Pretty clever hack :)
ijor
Posts: 16
Joined: 16 Nov 2010

Post by ijor »

Arlet wrote:
Looking at the 6502 block diagram, they have a separate Decimal Adjust Adder, that adjusts the byte that's loaded into the Accumulator.

The DAA consists of two 4-bit wide adders, performing an add between the ALU result, and a constant, which is equal to:

6 when the (half)carry bit is set after performing an add
-6 (10) when the (half) carry bit is cleared after performing subtract.

I assume the (half) carry logic is modified in the ALU to produce a (half) carry, when the nibble result is > 9.

This seems like a clever way to handle this. First of all, it isn't done in the ALU, but in the next cycle...
Actually that's not how the 6502 works. It doesn't have an extra cycle (as the CMOS part).

The 6502 computes a decimal half carry in parallel with the ALU. There is then a mux at the output of the nibble adder that select between the binary carry (computed by the ALU), and the decimal carry.

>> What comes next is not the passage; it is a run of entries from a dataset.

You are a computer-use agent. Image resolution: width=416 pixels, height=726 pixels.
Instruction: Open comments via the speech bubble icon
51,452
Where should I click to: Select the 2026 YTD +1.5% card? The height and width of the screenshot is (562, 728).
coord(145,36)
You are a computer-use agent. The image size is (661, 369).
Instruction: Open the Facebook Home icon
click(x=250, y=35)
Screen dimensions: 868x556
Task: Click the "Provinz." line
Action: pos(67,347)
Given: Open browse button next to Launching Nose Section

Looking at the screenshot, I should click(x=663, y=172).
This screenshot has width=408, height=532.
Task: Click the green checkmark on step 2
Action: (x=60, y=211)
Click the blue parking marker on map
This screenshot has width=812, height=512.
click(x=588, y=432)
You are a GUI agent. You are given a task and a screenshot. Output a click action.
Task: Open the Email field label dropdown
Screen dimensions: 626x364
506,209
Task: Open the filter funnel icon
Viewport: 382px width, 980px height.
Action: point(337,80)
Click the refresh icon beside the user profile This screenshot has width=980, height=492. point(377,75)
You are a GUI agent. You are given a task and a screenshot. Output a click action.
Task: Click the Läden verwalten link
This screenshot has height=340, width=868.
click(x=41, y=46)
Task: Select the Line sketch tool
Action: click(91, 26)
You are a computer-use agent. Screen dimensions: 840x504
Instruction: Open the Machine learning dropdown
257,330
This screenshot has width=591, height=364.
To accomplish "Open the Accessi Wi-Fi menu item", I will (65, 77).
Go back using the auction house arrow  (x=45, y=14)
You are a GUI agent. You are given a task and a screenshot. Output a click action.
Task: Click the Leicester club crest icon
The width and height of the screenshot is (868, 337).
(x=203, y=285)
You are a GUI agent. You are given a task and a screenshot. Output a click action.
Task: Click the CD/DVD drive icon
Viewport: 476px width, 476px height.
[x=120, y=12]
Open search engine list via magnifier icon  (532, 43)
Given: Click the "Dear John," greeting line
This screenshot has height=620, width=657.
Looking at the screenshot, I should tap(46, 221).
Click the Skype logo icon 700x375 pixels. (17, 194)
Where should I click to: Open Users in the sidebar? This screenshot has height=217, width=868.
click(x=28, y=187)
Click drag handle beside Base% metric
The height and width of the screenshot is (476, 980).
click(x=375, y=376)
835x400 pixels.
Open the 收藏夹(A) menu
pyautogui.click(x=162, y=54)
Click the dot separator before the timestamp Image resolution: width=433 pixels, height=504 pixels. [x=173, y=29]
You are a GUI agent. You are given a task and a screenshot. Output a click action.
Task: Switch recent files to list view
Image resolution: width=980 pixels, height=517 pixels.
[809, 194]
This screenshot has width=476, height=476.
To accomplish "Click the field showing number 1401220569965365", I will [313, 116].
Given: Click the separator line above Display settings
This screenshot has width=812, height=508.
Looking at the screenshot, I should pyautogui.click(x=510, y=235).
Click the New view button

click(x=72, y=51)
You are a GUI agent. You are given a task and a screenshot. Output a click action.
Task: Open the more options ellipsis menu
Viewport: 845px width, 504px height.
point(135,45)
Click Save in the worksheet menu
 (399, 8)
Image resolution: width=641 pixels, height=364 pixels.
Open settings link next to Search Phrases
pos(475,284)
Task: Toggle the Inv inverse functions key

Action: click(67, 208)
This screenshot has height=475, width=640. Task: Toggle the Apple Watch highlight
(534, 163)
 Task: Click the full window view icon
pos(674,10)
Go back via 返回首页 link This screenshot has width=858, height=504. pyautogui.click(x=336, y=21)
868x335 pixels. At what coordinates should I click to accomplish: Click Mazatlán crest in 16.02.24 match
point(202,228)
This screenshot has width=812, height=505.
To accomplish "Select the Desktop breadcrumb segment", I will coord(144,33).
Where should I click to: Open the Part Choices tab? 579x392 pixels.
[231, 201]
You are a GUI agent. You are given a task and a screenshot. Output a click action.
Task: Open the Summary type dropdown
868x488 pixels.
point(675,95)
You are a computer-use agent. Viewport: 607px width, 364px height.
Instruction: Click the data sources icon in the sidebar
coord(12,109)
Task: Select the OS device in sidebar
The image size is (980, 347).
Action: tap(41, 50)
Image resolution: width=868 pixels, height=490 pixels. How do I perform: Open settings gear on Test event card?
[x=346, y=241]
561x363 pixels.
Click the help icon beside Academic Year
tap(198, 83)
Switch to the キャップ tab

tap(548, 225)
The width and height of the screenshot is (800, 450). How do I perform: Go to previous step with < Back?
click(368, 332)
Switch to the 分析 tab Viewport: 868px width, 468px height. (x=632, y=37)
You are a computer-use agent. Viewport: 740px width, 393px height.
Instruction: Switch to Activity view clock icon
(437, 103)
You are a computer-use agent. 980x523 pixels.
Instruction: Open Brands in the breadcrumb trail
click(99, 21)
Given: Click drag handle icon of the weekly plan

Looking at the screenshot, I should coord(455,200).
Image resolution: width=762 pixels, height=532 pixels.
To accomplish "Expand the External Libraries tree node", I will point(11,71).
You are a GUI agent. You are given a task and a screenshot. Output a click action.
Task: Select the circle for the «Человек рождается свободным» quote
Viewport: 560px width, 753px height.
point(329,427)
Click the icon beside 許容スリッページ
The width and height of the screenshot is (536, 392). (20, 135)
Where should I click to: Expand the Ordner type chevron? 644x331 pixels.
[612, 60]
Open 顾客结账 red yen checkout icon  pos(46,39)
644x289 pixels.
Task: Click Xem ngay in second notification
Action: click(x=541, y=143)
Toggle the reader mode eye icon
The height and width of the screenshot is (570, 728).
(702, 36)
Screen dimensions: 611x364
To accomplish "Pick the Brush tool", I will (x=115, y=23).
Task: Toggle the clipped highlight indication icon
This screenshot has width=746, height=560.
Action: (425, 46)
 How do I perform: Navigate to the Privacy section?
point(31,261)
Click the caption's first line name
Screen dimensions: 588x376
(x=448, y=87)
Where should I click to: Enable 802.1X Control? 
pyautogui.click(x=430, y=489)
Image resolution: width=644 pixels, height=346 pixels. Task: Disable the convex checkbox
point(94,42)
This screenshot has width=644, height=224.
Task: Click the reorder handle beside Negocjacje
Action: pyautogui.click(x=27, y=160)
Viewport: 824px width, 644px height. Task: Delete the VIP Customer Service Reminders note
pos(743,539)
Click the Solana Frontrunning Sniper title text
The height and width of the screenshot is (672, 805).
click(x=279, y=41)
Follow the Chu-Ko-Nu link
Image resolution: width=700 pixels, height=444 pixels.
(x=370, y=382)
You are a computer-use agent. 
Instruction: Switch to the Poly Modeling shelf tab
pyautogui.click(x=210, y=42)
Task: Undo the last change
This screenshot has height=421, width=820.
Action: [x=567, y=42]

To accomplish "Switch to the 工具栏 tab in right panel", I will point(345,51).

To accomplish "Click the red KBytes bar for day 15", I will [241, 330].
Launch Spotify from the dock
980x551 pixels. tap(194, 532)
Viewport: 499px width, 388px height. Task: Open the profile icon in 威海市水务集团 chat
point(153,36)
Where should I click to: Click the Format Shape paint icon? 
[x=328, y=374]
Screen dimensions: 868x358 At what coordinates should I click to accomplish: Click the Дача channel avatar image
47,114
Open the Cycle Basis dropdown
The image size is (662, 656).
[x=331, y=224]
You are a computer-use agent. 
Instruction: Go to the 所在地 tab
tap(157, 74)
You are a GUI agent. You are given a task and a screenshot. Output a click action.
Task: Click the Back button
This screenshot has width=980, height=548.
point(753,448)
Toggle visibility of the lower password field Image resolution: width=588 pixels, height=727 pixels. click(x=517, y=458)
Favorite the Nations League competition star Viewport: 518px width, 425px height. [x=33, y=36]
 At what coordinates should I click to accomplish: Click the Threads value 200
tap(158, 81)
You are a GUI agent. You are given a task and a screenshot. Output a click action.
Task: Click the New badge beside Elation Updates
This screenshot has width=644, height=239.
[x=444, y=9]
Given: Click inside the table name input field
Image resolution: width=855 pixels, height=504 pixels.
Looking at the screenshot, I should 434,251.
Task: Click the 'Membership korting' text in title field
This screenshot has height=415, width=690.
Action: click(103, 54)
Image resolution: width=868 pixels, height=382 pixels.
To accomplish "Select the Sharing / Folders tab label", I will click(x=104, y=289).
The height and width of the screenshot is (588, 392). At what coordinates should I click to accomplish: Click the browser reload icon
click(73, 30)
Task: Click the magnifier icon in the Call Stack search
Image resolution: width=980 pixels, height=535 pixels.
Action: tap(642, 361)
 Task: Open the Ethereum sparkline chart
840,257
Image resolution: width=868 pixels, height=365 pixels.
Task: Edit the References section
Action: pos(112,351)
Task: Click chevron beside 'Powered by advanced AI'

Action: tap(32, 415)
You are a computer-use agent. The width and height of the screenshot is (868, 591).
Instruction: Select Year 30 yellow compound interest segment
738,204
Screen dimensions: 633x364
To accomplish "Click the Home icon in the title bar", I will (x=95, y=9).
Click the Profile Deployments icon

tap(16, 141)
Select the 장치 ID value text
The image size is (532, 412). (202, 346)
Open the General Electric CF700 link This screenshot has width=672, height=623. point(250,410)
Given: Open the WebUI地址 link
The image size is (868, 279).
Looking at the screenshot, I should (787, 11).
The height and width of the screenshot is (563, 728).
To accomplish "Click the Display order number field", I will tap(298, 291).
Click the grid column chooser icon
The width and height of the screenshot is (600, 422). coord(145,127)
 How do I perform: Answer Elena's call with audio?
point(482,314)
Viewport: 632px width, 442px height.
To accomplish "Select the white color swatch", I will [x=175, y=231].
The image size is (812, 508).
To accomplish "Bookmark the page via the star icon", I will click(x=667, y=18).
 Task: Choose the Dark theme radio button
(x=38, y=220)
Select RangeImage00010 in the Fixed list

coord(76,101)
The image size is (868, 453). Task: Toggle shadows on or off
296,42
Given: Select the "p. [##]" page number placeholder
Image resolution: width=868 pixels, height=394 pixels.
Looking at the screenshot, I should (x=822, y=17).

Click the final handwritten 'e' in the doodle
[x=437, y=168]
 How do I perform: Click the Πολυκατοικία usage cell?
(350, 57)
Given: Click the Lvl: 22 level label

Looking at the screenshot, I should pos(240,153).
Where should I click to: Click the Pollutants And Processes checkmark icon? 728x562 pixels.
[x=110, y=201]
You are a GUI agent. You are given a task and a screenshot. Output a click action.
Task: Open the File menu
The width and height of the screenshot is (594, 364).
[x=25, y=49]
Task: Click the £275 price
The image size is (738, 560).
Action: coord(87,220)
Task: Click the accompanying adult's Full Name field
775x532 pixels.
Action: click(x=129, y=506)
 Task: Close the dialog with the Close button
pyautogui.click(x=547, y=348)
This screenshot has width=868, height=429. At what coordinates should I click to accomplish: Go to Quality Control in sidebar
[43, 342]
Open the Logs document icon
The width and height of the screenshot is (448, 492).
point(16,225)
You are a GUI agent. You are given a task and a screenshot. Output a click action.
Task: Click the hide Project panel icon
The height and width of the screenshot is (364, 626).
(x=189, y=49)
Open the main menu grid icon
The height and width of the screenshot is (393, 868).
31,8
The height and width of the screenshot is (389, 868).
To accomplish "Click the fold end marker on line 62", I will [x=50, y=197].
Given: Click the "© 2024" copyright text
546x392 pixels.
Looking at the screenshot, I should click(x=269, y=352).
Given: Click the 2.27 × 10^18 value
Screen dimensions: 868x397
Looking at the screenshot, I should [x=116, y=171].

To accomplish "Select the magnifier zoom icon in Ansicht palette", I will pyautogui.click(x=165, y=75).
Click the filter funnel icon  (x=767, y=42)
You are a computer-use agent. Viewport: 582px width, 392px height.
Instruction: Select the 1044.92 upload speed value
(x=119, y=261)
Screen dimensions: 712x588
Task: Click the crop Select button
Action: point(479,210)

The decimal adjust is performed later in the path. But because the half carry was already taken care, the combinatorial depth is much smaller.
User avatar
Arlet
Posts: 2353
Joined: 16 Nov 2010
Location: Gouda, The Netherlands
Contact:

Post by Arlet »

ijor wrote:
The 6502 computes a decimal half carry in parallel with the ALU. There is then a mux at the output of the nibble adder that select between the binary carry (computed by the ALU), and the decimal carry.

The decimal adjust is performed later in the path. But because the half carry was already taken care, the combinatorial depth is much smaller.
Yes, the half carry flag is produced in the ALU, but I was talking about the decimal adjust logic block between the SB bus and the accumulator.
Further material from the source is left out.